== PROBLEM DETAILS ==
Please extend the article below on anthrobots built from adult human tracheal cells, starting after its last sentence.

== TEXT EXCERPT ==
((

Science Snapshot| Article
Researchers used adult human cells to craft biological robots capable of movement and more.
Gizem Gumuskaya blended her architectural background with synthetic biology to develop living, self-constructing, biological structures.
Gizem Gumuskaya
Growing up in Turkey, Gizem Gumuskaya, now a synthetic biologist at Tufts University, was enamored with architecture and how buildings emerged from the bustling chaos of the city. She found that designed environments mirrored biology, as nature, the ultimate architect, constructs complex structures from a single cell.
This led her to seek research that harnessed biology as a working medium. In one of their projects, her team combined artificial intelligence designs and embryonic frog cells to create living biological robots that swam and self-replicated.1 Gumuskaya was ready for the challenge of testing whether this would function in a non-froggy model. “I wanted to build something that evolution didn’t already design for us,” she said.
She combined her engineering mindset and the self-organization of biology to create mammalian-derived living robots, anthrobots, from adult human tracheal cells.2 The adult cells displayed morphologic plasticity and self-assembled into ciliated spheres that enabled them to wiggle and swim through their environments. Not only could they move, but anthrobots spontaneously fused to form larger structures called superbots.

))

== DATA SUPPLIED ==

((

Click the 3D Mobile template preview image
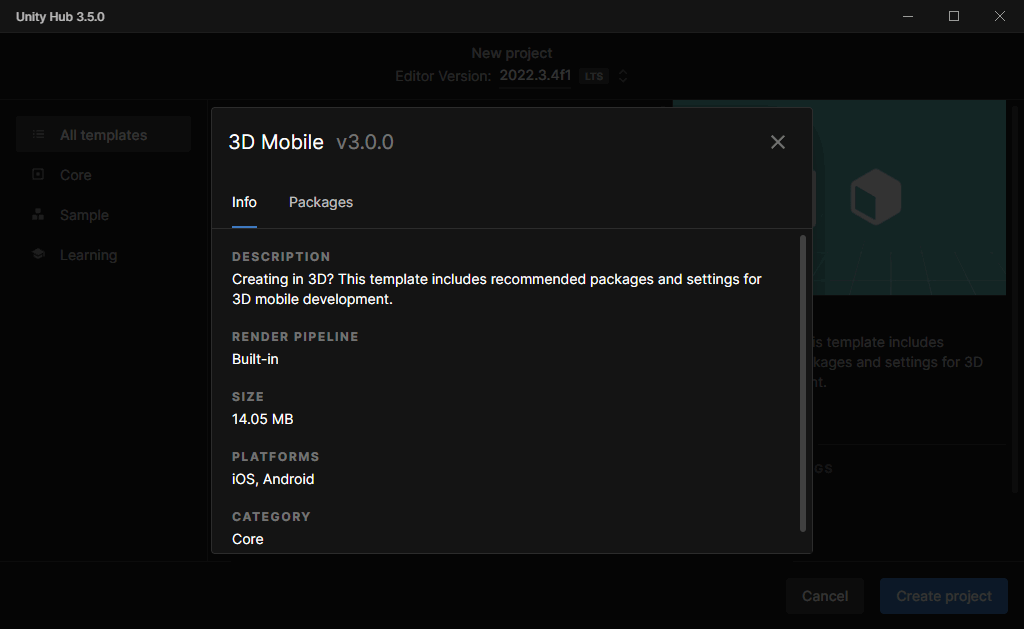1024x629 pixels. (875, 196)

))
((

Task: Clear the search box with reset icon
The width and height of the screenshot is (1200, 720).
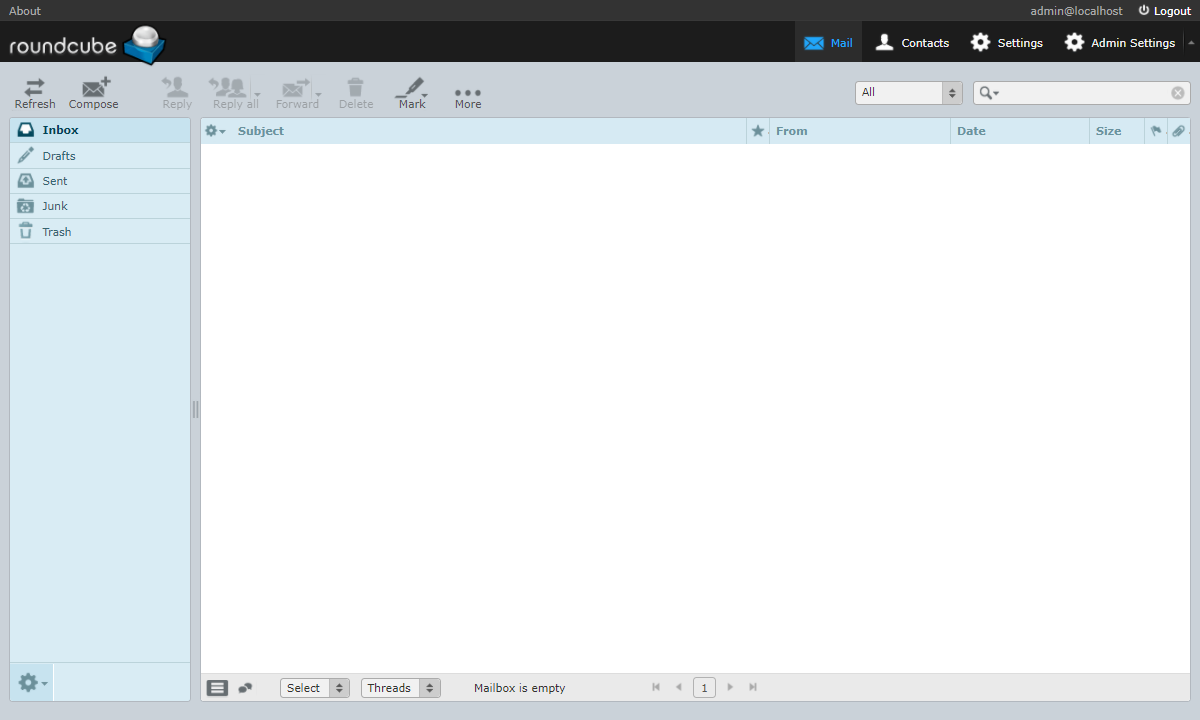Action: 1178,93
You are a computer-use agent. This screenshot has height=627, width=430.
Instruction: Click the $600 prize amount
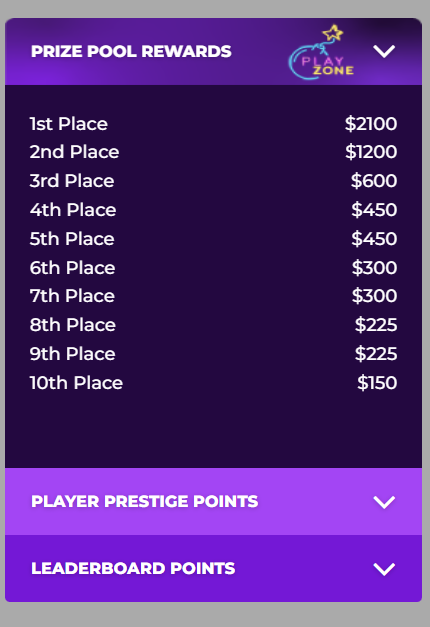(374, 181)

))

== OUTPUT BELOW ==
When Gumuskaya explored the anthrobots’ influence on other cells, the results surprised her. When they studied images of these cultures, they saw that these superbots formed a bridge-like structure that connected to a layer of damaged human neurons. This structure resembled an ant bridge, a concept from Gumuskaya’s architecture studies. Like how ant colonies function as a superorganism, the superbots showed enhanced capabilities of teamwork, collectively aiding in the healing of damaged neurons. However, the exact mechanism remains unclear, Gumuskaya noted.
Anthrobots, an extension of their amphibious predecessor, hold promise for biological applications. “Anthrobots are just one example of what we can accomplish by thinking about nature as a design medium. I hope the scientific community will look at cells through this lens and imagine how to create other machines,” remarked Gumuskaya.